PROVIDED DATA START

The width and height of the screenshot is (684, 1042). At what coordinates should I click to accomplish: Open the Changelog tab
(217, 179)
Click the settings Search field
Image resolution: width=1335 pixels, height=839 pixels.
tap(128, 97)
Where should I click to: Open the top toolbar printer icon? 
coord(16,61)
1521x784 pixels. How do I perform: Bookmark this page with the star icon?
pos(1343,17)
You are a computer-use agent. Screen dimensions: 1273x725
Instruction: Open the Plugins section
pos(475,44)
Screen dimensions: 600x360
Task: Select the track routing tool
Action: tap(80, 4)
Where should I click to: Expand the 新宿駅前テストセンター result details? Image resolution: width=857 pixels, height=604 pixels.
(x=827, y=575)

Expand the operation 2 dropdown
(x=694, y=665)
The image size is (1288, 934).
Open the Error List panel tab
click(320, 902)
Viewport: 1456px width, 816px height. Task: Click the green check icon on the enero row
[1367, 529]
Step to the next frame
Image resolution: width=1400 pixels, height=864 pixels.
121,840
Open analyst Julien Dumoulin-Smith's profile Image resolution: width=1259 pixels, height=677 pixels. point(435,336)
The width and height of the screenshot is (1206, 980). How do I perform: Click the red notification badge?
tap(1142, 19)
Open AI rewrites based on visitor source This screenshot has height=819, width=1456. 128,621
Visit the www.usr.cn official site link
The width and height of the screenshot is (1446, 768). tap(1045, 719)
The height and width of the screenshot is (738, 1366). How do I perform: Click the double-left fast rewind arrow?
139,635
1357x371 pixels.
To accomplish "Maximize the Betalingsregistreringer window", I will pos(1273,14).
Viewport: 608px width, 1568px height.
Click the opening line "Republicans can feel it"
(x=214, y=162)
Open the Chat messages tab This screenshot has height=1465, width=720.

PROVIDED DATA END

WHAT THIS TASK INVOLVES. All of the lines above should be returned exactly as written.

SOLUTION BELOW.
The width and height of the screenshot is (684, 1042). At what coordinates should I click to accomplish: Open the Changelog tab
(217, 179)
Click the settings Search field
Image resolution: width=1335 pixels, height=839 pixels.
tap(128, 97)
Where should I click to: Open the top toolbar printer icon? 
coord(16,61)
1521x784 pixels. How do I perform: Bookmark this page with the star icon?
pos(1343,17)
You are a computer-use agent. Screen dimensions: 1273x725
Instruction: Open the Plugins section
pos(475,44)
Screen dimensions: 600x360
Task: Select the track routing tool
Action: tap(80, 4)
Where should I click to: Expand the 新宿駅前テストセンター result details? Image resolution: width=857 pixels, height=604 pixels.
(x=827, y=575)

Expand the operation 2 dropdown
(x=694, y=665)
The image size is (1288, 934).
Open the Error List panel tab
click(320, 902)
Viewport: 1456px width, 816px height. Task: Click the green check icon on the enero row
[1367, 529]
Step to the next frame
Image resolution: width=1400 pixels, height=864 pixels.
121,840
Open analyst Julien Dumoulin-Smith's profile Image resolution: width=1259 pixels, height=677 pixels. point(435,336)
The width and height of the screenshot is (1206, 980). How do I perform: Click the red notification badge?
tap(1142, 19)
Open AI rewrites based on visitor source This screenshot has height=819, width=1456. 128,621
Visit the www.usr.cn official site link
The width and height of the screenshot is (1446, 768). tap(1045, 719)
The height and width of the screenshot is (738, 1366). How do I perform: Click the double-left fast rewind arrow?
139,635
1357x371 pixels.
To accomplish "Maximize the Betalingsregistreringer window", I will pos(1273,14).
Viewport: 608px width, 1568px height.
Click the opening line "Republicans can feel it"
(x=214, y=162)
Open the Chat messages tab This screenshot has height=1465, width=720.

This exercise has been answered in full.